## What you will do
The answer must be an exact copy of every record below.

(Dataset entries)
*-*-*

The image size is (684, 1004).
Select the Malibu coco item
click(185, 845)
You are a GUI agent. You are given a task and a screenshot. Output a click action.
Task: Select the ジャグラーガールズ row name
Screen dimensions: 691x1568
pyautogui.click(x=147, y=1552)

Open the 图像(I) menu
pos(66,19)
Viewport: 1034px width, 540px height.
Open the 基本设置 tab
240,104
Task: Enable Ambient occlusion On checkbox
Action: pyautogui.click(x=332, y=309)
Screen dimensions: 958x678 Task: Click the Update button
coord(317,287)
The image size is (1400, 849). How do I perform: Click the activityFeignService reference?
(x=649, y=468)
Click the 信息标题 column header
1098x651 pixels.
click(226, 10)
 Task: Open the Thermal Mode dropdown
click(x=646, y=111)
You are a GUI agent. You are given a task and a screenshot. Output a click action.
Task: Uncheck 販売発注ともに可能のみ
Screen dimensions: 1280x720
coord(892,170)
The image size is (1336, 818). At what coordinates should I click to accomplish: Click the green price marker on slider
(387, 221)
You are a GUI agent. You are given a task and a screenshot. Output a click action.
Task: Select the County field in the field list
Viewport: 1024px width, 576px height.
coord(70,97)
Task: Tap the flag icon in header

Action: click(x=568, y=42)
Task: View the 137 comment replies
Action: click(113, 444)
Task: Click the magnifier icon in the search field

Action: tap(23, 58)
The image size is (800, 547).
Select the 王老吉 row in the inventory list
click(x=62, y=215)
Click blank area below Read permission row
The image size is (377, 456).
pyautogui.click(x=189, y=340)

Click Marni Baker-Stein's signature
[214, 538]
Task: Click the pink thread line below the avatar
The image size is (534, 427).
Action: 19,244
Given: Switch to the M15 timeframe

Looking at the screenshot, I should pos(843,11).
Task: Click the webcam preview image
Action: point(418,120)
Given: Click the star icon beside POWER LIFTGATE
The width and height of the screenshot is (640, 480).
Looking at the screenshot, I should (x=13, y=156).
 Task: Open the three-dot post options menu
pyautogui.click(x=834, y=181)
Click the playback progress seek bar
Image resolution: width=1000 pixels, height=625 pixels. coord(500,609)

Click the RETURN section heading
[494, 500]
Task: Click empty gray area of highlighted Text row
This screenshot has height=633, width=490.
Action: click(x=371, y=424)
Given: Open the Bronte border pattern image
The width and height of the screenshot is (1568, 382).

*-*-*

## Exercise result
The image size is (684, 1004).
Select the Malibu coco item
click(185, 845)
You are a GUI agent. You are given a task and a screenshot. Output a click action.
Task: Select the ジャグラーガールズ row name
Screen dimensions: 691x1568
pyautogui.click(x=147, y=1552)

Open the 图像(I) menu
pos(66,19)
Viewport: 1034px width, 540px height.
Open the 基本设置 tab
240,104
Task: Enable Ambient occlusion On checkbox
Action: pyautogui.click(x=332, y=309)
Screen dimensions: 958x678 Task: Click the Update button
coord(317,287)
The image size is (1400, 849). How do I perform: Click the activityFeignService reference?
(x=649, y=468)
Click the 信息标题 column header
1098x651 pixels.
click(226, 10)
 Task: Open the Thermal Mode dropdown
click(x=646, y=111)
You are a GUI agent. You are given a task and a screenshot. Output a click action.
Task: Uncheck 販売発注ともに可能のみ
Screen dimensions: 1280x720
coord(892,170)
The image size is (1336, 818). At what coordinates should I click to accomplish: Click the green price marker on slider
(387, 221)
You are a GUI agent. You are given a task and a screenshot. Output a click action.
Task: Select the County field in the field list
Viewport: 1024px width, 576px height.
coord(70,97)
Task: Tap the flag icon in header

Action: click(x=568, y=42)
Task: View the 137 comment replies
Action: click(113, 444)
Task: Click the magnifier icon in the search field

Action: tap(23, 58)
The image size is (800, 547).
Select the 王老吉 row in the inventory list
click(x=62, y=215)
Click blank area below Read permission row
The image size is (377, 456).
pyautogui.click(x=189, y=340)

Click Marni Baker-Stein's signature
[214, 538]
Task: Click the pink thread line below the avatar
The image size is (534, 427).
Action: 19,244
Given: Switch to the M15 timeframe

Looking at the screenshot, I should pos(843,11).
Task: Click the webcam preview image
Action: point(418,120)
Given: Click the star icon beside POWER LIFTGATE
The width and height of the screenshot is (640, 480).
Looking at the screenshot, I should (x=13, y=156).
 Task: Open the three-dot post options menu
pyautogui.click(x=834, y=181)
Click the playback progress seek bar
Image resolution: width=1000 pixels, height=625 pixels. coord(500,609)

Click the RETURN section heading
[494, 500]
Task: Click empty gray area of highlighted Text row
This screenshot has height=633, width=490.
Action: click(x=371, y=424)
Given: Open the Bronte border pattern image
The width and height of the screenshot is (1568, 382).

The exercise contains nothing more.